Provided text:
Outside In — A deer-hunting tactic you never thought of

If you know there are deer on your property but you strike out time and time again, these hunters know the perfect solution. And it’s so easy you’ll kick yourself for not thinking of it.

For about 10 years, I haven’t been able to shake the feeling that I was doing something wrong.

It didn’t matter how many food plots I planted, how many mineral sites I created or how many piles of corn I put out, our deer-hunting success was marginal — at best.

The deer were there; I could see them every time I pulled a camera card.

But when we entered the woods, I just had this sneaking suspicion the deer knew we were there.

We killed a few does over the years — even a small spike or two — but I never could get past the knowledge that to kill deer you have to see deer.

My son Matthew used to give me the business toward the end of just about every hunt because all his friends were posting pictures on Instagram and SnapChat of all the deer they were seeing.

And, in the immediate world of social media that reveals just how good your friends have it when your life stinks at the moment, that’s not good.

I had another sneaking feeling that he was about ready to give up on deer hunting.

Two years ago, a right of way was cut right through the middle of a 2-year-old clear cut on our property. It was supposed to provide access to a parcel of land behind ours that was up for sale.

The lane crossed two sloughs that run the width of our property — sloughs we crossed every time we headed to the stands bordering our plots on the other side.

That same year, I started stopping at the second slough. Although I didn’t connect with a deer that year, I saw enough to know that they used these sloughs as travel corridors.

Several scrapes, large hookings on several big tulip poplar trees and a close encounter with the biggest buck I had ever seen from the stand led me to figure out a better way to hunt the following season.

Last year, I decided to hunt the abandoned right of way by setting up a ground blind on the south side of the first slough and focus on the wide lane that ran from the first slough to the second.

My goal was to only cross the sloughs to put out corn and — hopefully — retrieve dead deer.

Entries supplied:
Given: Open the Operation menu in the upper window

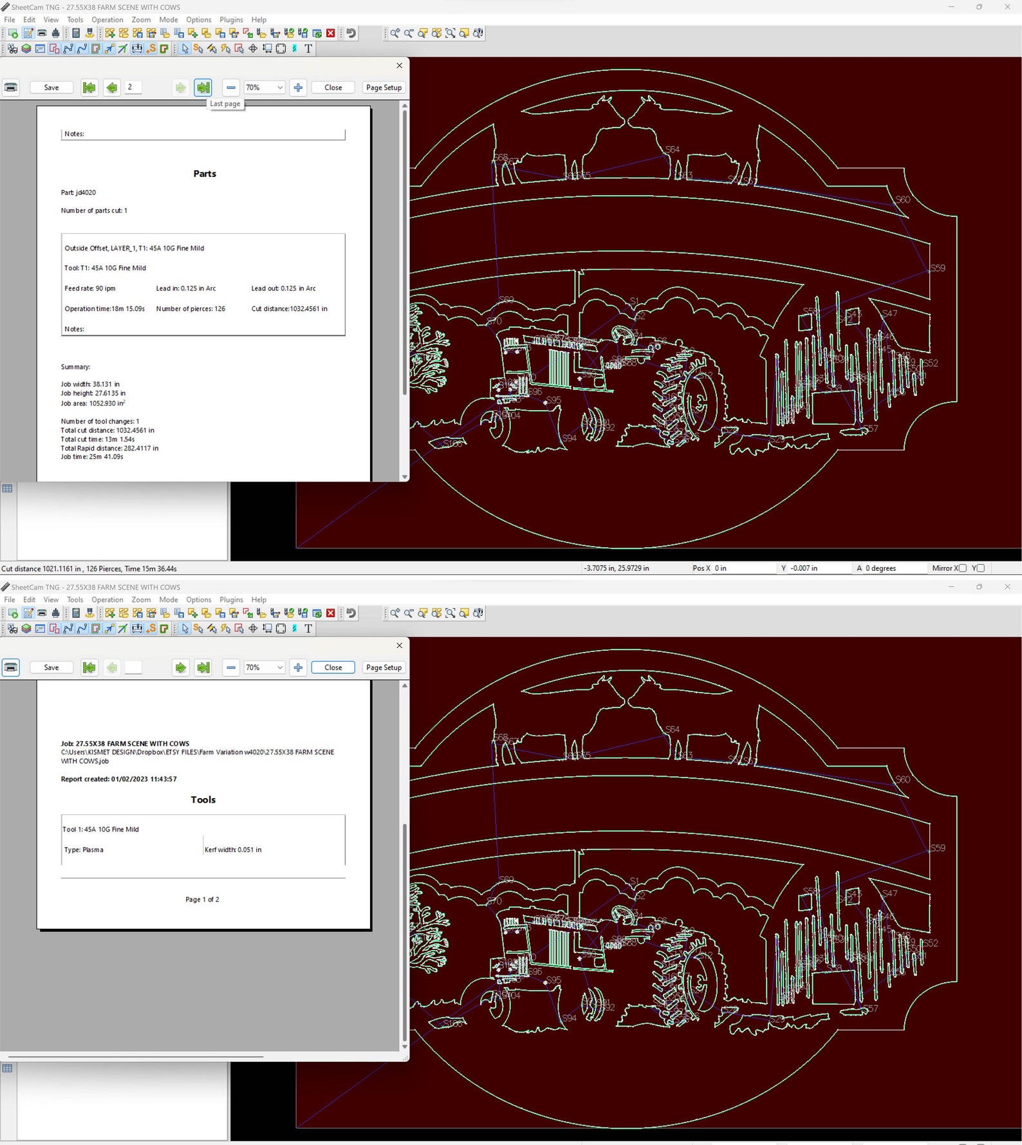Looking at the screenshot, I should click(x=107, y=20).
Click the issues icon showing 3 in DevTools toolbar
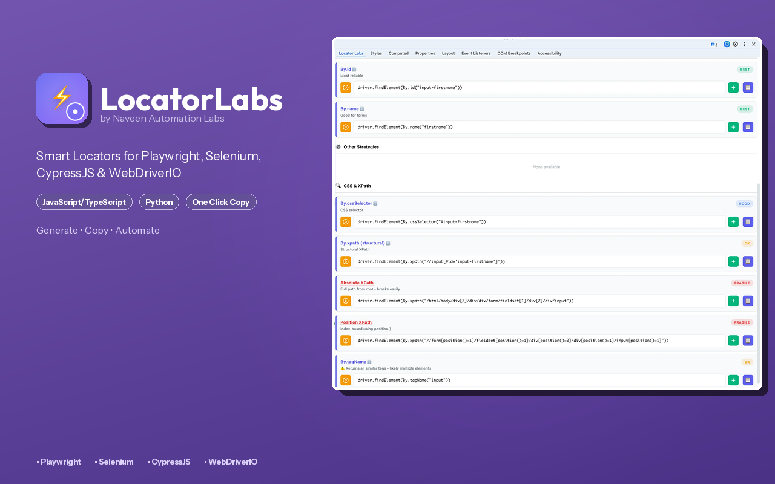The height and width of the screenshot is (484, 775). click(x=714, y=44)
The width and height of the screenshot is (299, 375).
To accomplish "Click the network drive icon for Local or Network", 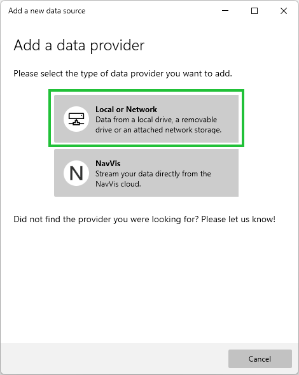I will pos(76,119).
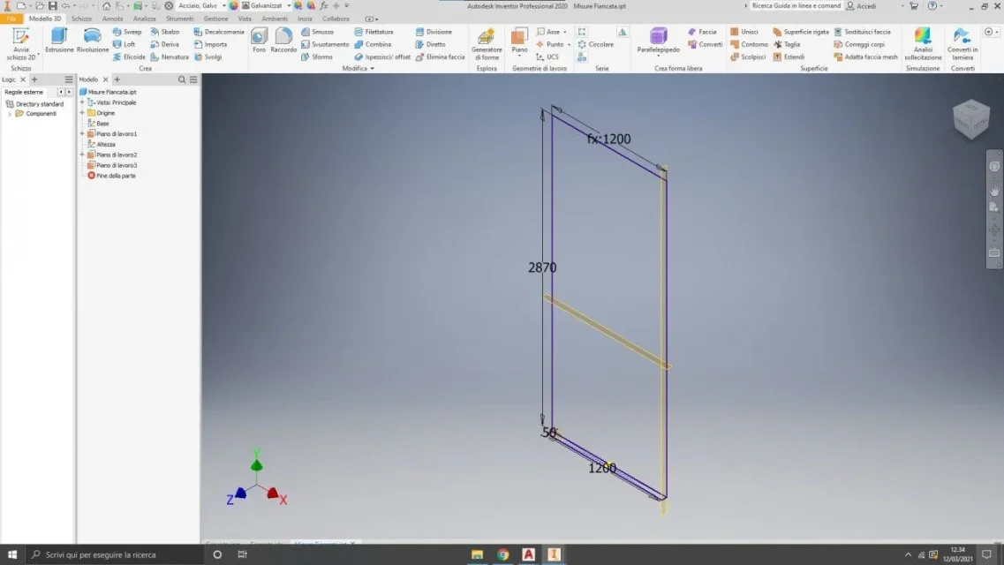The width and height of the screenshot is (1004, 565).
Task: Expand Piano di lavoro1 tree node
Action: point(82,134)
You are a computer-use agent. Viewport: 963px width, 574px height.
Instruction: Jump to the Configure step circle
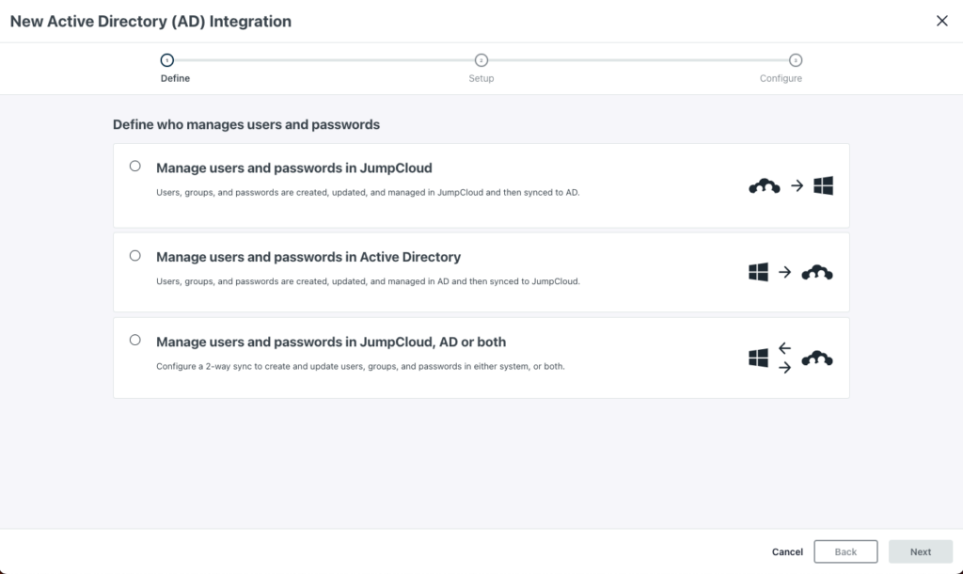click(796, 60)
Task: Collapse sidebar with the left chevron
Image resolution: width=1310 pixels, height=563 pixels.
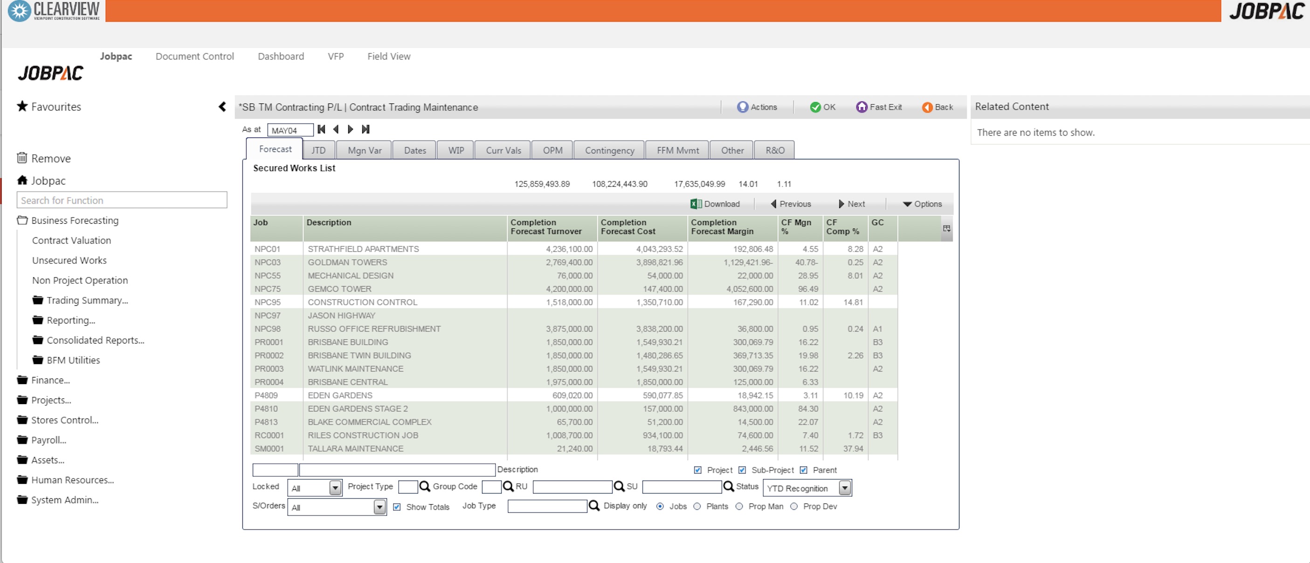Action: [222, 107]
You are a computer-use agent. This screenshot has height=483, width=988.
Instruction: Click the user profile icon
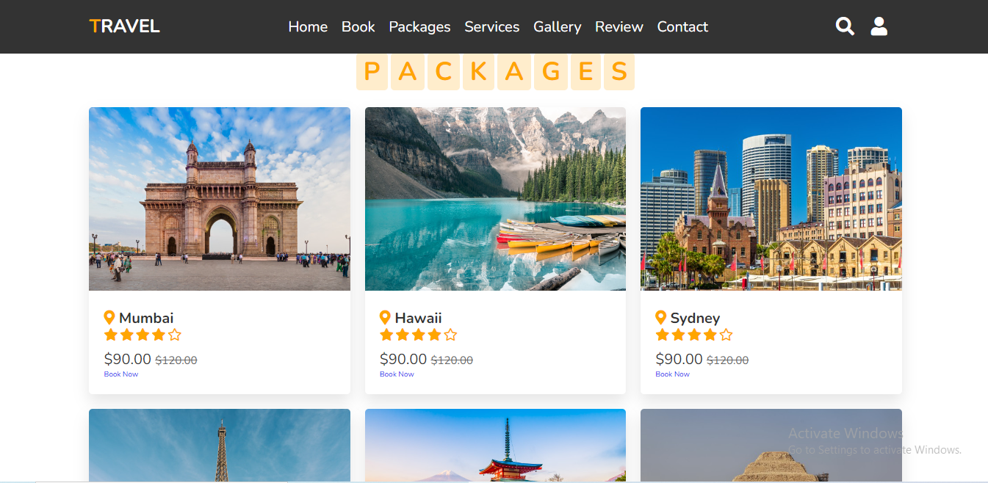879,26
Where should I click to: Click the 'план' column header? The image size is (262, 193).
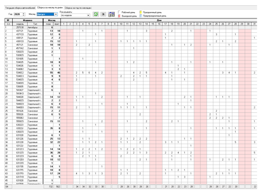tap(48, 24)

Problem set:
1. Summarize the deer-hunting article in two sentences.
2. In the deer-hunting article, where did the writer set up a ground blind last year?
3. Continue the deer-hunting article after its final sentence, keeping the writer's first-person voice.

Responses to the tasks:
1. For about 10 years the writer had only marginal deer-hunting success, despite planting food plots, creating mineral sites and putting out corn, and suspected the deer knew the hunters were in the woods. After a right of way cut across two sloughs on the property showed that deer used the sloughs as travel corridors, the writer set up a ground blind on the south side of the first slough to hunt the lane between them, crossing the sloughs only to put out corn and retrieve deer.

2. On the south side of the first slough.

3.
Rather than hunt the middle of my land like I had been doing for years, I would be hunting the edges and see if I could draw the deer to me.

Long story short, my son killed his first buck last season, a nice 6-point he dropped in its tracks, and my youngest nephew Zach killed a big 7-point only minutes after his girlfriend Faith killed a big doe.

On one hunt I made by myself, I counted 14 deer — four of which were bucks ranging from a yearling spike to a tall 5-point that showed up crossing in front of my ground blind directly on the other side of the slough.

This was the kind of action we had been wishing for all along.

And the only thing we did different was not cross those sloughs.

Looking back, I firmly believe that every time we crossed those sloughs to hunt our food plots, we put every deer on the alert. That’s why our deer sightings were so low and our kills rare to nonexistent.

Come to find out, several people I talked with after the fact told me they could have saved me a lot of frustration if I had only asked them about it earlier.

Stephen Chatman, who owns the K&S Archery section of H&H Sporting Goods in Franklinton, said he never goes into the middle of his property unless absolutely necessary.

“I stick to the edges and travel multiple trails I’ve cut on the outskirts of my property,” Chatman said. “I feed them and feed them and feed them, and let them comfortably come to me.

“If I go in there and put my scent all through the woods, they’re going to know something’s up just like they knew when you were in your woods.”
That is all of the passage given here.